Ideally, the uniform control of networked production processes is a prerequisite for Industry 4.0. This is presently made more complicated by the often heterogeneous system environment found in the production facilities of many companies as a result of their past growth. Up to now, the focus has been on seeking an optimum, and thus mostly local, solution for individual production stations and the current intended task. These systems must communicate with one another harmonically in future in order for Industry 4.0 to become reality. This requires standardization of the interfaces. Standardized interfaces make a crucial contribution towards increased efficiency and towards optimizing the throughflow times of production orders. Whereby the production processes must be reflected digitally – completely and consistently. There must be a virtual digital twin of the production plant and each work-piece: passing through the same stations as its real, produced, opposite.
Wireless Kart Trace with event-based system architecture
The Wireless Kart Trace industrial consortium project represents a digitally supported assembly process in go-kart production in the demo factory at RWTH Aachen University. It is an example that shows the advantages of interoperable sensor communication. The model system presented there is based on real-time data capture that uses unambiguous identification to detect the assembly of incorrect parts or of correct parts in the wrong location. The assembly worker is led through the processes by means of interactive process visualization with a virtual 3D model.

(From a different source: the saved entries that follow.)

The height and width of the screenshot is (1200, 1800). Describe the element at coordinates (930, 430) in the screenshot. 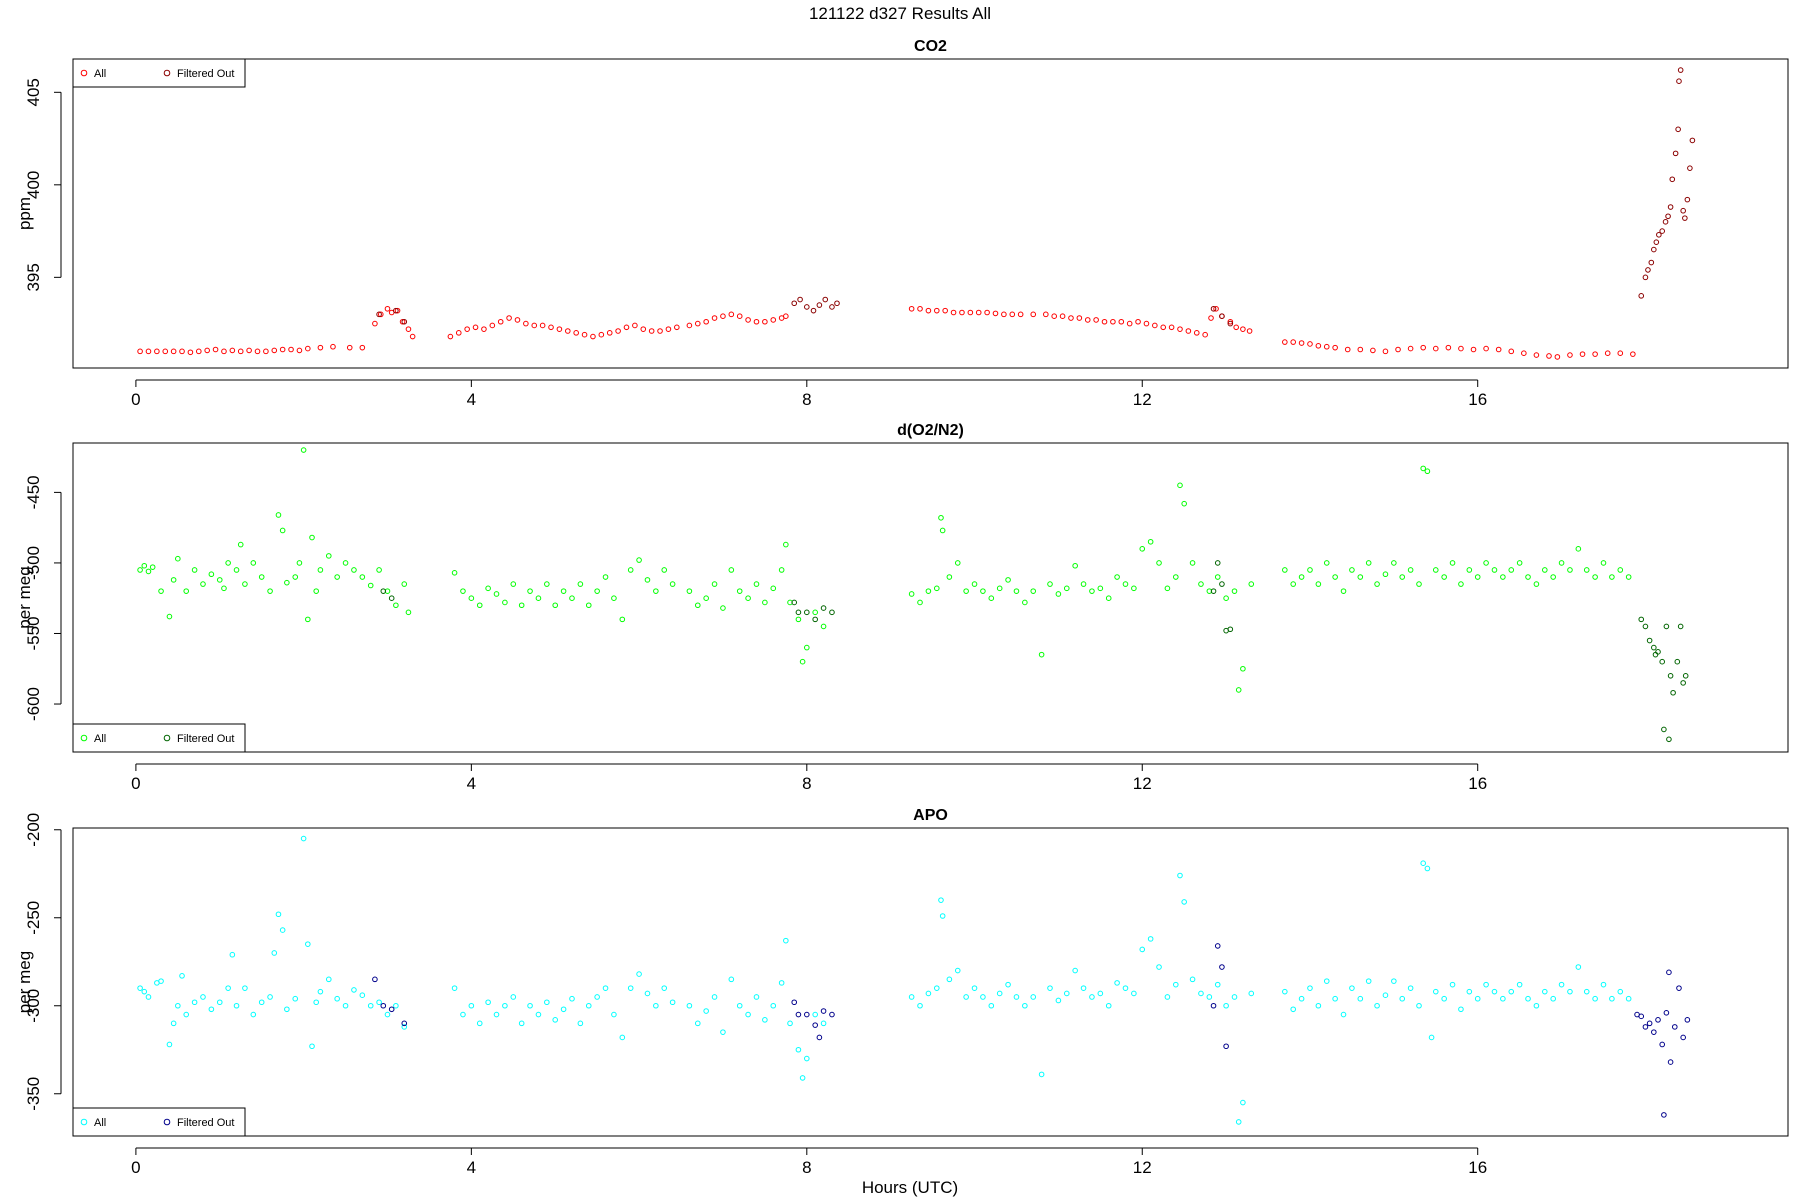

I see `panel-title: d(O2/N2)` at that location.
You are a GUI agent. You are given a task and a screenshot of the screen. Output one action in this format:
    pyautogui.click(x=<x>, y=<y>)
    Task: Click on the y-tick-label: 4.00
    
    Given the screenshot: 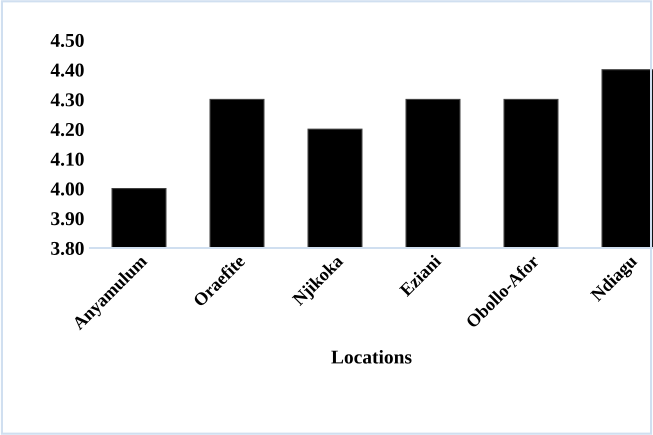 What is the action you would take?
    pyautogui.click(x=67, y=189)
    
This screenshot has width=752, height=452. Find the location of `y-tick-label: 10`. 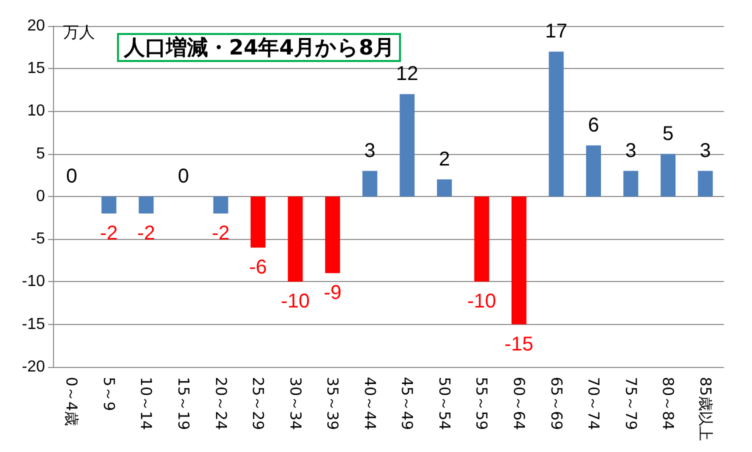

y-tick-label: 10 is located at coordinates (36, 111).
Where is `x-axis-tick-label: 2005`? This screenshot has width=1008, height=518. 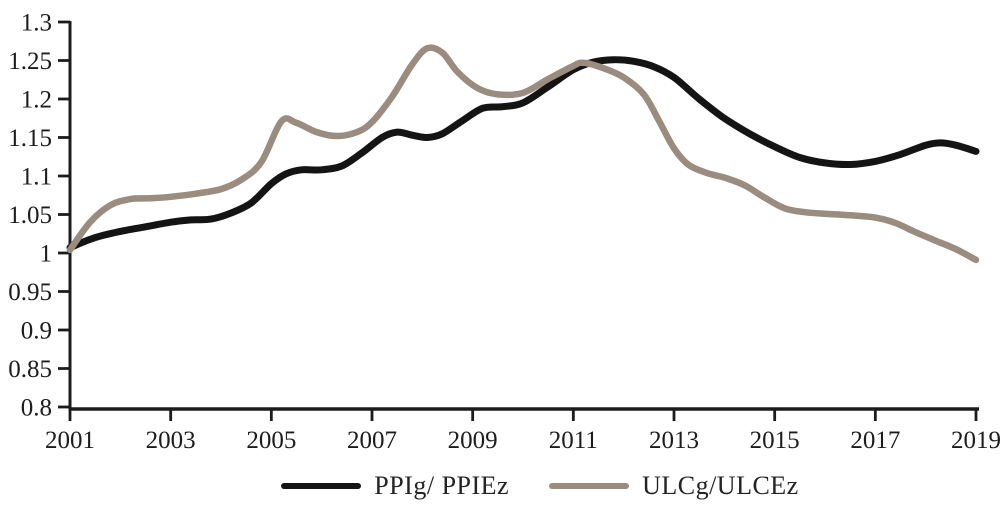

The digital twin reports the state of its real opposite along the entire assembly chain. The information from each individual assembly station also flows into the process. RFID UHF technology forms the output basis for identification, positioning and integrated testing. It is thus possible to check whether the particular component is actually included in the bill of materials and whether assembly of the parts is taking place in the right sequence. The correct assembly location can be determined by means of a measuring RFID reader with angle detection of the tag to the reader, and is depicted in the 3D model of the go-kart.
Another special aspect at the Center Connected Industry in Aachen is that Ericsson’s fifth-generation mobile communication technology (5G) is already available. This has been implemented in the project and tested as a data connection for the factory automation of the future.
The basis for interoperable sensor communication, i.e. for guaranteeing the smooth interplay of the individual components, is the event-based architecture that encodes sensor messages in EPCIS production events and provides feedback via the OPC UA channel. This means that the process participants communicate with the network using EPCIS (Electronic Product Information Services) implemented in the device and via the OPC UA standard interface, enabling transparent assembly processes through the time-related logging of events and the cross-system availability of the data. Different ERP systems can call up and process the data with these standards. This opens up new prospects regarding the range of the networks. From the networking of individual production processes, through connection to a company’s own ERP system, to the integration of external IT systems, e.g. those of suppliers and distribution service providers.
Industry 4.0 is not rocket science. But we must re-think and dare to consider new horizons in system networking. Industry 4.0 needs a highly developed and flexible system infrastructure with interoperable and mobile interfaces in order to provide relevant information directly to the relevant systems or users. The digitally supported assembly process in Aachen shows that this is possible.